Full field and multifocal electroretinography (ERG and mfERG, respectively) were recorded and stored for offline analysis using an Espion E2 system (Diagnosys LLC, Littleton, MA, USA) in accordance with the International Society for Clinical Electrophysiology of Vision (ISCEV) guidelines. The ERG amplitude and implicit time were within normal limits; however, mfERG (Diagnosys LLC) revealed areas of amplitude reduction. Microperimetry (MAIA; CenterVue, Padova, Italy) showed test points with reduction of sensitivity but fixation was relatively stable.
DISCUSSION
The presented patient shows typical phenotypic traits of Kjellin’s syndrome characterized by absence of the corpus callosum and macular changes. These traits are suggestive of HSP subtypes 11 and 15, known to be associated with deformity of the corpus callosum(1,4-6).
The natural history of macular dystrophy in Kjellin’s syndrome is such that patients rarely complain of low visual acuity unless it is associated with cataract or optic neuropathy(1,3). In this context, microperimetry could be more sensitive to detect functional impairment in Kjellin’s syndrome, because preserved visual acuity is normally found if the fovea is not involved. However, microperimetry findings show a clear distinction in comparison with eccentric and unstable fixation and the loss of sensitivity found in Stargardt disease(7).

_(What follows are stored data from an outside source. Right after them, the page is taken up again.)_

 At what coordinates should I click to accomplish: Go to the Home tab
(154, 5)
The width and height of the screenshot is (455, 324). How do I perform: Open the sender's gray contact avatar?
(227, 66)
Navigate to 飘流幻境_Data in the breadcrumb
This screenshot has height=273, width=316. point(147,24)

As expected, no changes were recorded on ERG, presumably because of the mild and focal retinal impairment typical of Kjellin’s syndrome(8). However, there were obvious changes on mfERG, with areas of reduced amplitude bilaterally(8).

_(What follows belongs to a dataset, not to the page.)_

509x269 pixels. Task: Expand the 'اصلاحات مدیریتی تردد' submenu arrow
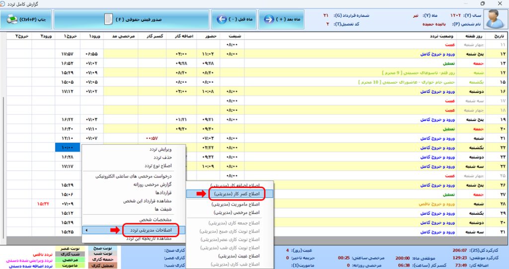point(85,230)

Interestingly, some characteristics of the yellowish-white flecks interspersed with diffuse pigmented lesions found in Kjellin’s syndrome also differ from those found in Stargardt disease and fundus flavimaculatus. In Kjellin’s syndrome, the areas of increased FA are surrounded by halos of decreased FA(9,10).
On SD-OCT, the presence of elevated lesions along the RPE/Bruch complex, corresponding to areas of increased FA without atrophy of the RPE/Bruch complex and the inner and outer segment (IS/OS) layer, also differ from the findings in Stargardt disease and fundus flavimaculatus(9-11).
The diagnosis of macular changes in HSP is important for the genetic evaluation because macular changes indicate association with subtypes 11 and 15. The mutations occur in KIAA 1840 (SPG11) and ZFYVE 26 (SPG15) that encode the proteins spatacsin and spastizin, respectively(1). These proteins are part of the AP5 membrane-trafficking complex and have been identified in animal models of photoreceptor cells(12). This suggests that the retinal changes in Kjellin’s syndrome might be the result of a metabolic defect, causing accumulation of products related to lipofuscin.
In summary, this case represents Kjellin’s syndrome with a complete SPG11 and SPG15 phenotype with macular changes. The ophthalmological changes, particularly at early stages of the disease, may not impair visual acuity but can be detected with microperimetry, careful fundus examination, and autofluorescence and/or SDOCT.